**EXERCISE INSTRUCTIONS**
Copy out every line of the records below word for word, changing nothing.

**Dataset excerpt**

-------------------------

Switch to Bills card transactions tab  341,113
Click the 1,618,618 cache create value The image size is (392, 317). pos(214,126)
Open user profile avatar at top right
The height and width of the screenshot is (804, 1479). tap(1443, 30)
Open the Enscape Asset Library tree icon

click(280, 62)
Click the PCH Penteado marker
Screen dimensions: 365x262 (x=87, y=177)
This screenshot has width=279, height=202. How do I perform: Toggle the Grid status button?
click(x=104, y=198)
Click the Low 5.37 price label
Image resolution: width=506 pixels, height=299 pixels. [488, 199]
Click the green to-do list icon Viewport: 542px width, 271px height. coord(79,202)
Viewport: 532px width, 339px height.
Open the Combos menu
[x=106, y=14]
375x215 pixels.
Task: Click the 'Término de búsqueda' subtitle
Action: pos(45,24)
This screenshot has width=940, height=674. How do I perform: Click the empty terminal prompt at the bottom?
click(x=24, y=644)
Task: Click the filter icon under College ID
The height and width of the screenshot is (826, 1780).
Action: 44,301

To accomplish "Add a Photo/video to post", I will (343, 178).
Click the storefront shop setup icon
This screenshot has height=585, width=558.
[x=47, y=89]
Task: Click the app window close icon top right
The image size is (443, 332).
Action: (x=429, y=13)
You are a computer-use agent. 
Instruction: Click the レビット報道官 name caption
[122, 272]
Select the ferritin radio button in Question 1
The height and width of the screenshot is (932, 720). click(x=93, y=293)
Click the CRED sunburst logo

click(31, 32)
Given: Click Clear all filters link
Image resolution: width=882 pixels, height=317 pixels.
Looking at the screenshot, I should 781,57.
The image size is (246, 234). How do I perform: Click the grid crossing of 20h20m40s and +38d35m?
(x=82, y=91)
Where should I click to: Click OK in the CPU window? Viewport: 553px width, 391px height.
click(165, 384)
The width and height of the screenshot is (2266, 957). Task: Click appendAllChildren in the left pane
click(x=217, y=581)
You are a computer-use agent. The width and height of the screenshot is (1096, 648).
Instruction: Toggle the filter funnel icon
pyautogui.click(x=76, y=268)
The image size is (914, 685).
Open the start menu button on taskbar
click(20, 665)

-------------------------

**FINAL ANSWER**
Switch to Bills card transactions tab  341,113
Click the 1,618,618 cache create value The image size is (392, 317). pos(214,126)
Open user profile avatar at top right
The height and width of the screenshot is (804, 1479). tap(1443, 30)
Open the Enscape Asset Library tree icon

click(280, 62)
Click the PCH Penteado marker
Screen dimensions: 365x262 (x=87, y=177)
This screenshot has width=279, height=202. How do I perform: Toggle the Grid status button?
click(x=104, y=198)
Click the Low 5.37 price label
Image resolution: width=506 pixels, height=299 pixels. [488, 199]
Click the green to-do list icon Viewport: 542px width, 271px height. coord(79,202)
Viewport: 532px width, 339px height.
Open the Combos menu
[x=106, y=14]
375x215 pixels.
Task: Click the 'Término de búsqueda' subtitle
Action: pos(45,24)
This screenshot has width=940, height=674. How do I perform: Click the empty terminal prompt at the bottom?
click(x=24, y=644)
Task: Click the filter icon under College ID
The height and width of the screenshot is (826, 1780).
Action: 44,301

To accomplish "Add a Photo/video to post", I will (343, 178).
Click the storefront shop setup icon
This screenshot has height=585, width=558.
[x=47, y=89]
Task: Click the app window close icon top right
The image size is (443, 332).
Action: (x=429, y=13)
You are a computer-use agent. 
Instruction: Click the レビット報道官 name caption
[122, 272]
Select the ferritin radio button in Question 1
The height and width of the screenshot is (932, 720). click(x=93, y=293)
Click the CRED sunburst logo

click(31, 32)
Given: Click Clear all filters link
Image resolution: width=882 pixels, height=317 pixels.
Looking at the screenshot, I should 781,57.
The image size is (246, 234). How do I perform: Click the grid crossing of 20h20m40s and +38d35m?
(x=82, y=91)
Where should I click to: Click OK in the CPU window? Viewport: 553px width, 391px height.
click(165, 384)
The width and height of the screenshot is (2266, 957). Task: Click appendAllChildren in the left pane
click(x=217, y=581)
You are a computer-use agent. The width and height of the screenshot is (1096, 648).
Instruction: Toggle the filter funnel icon
pyautogui.click(x=76, y=268)
The image size is (914, 685).
Open the start menu button on taskbar
click(20, 665)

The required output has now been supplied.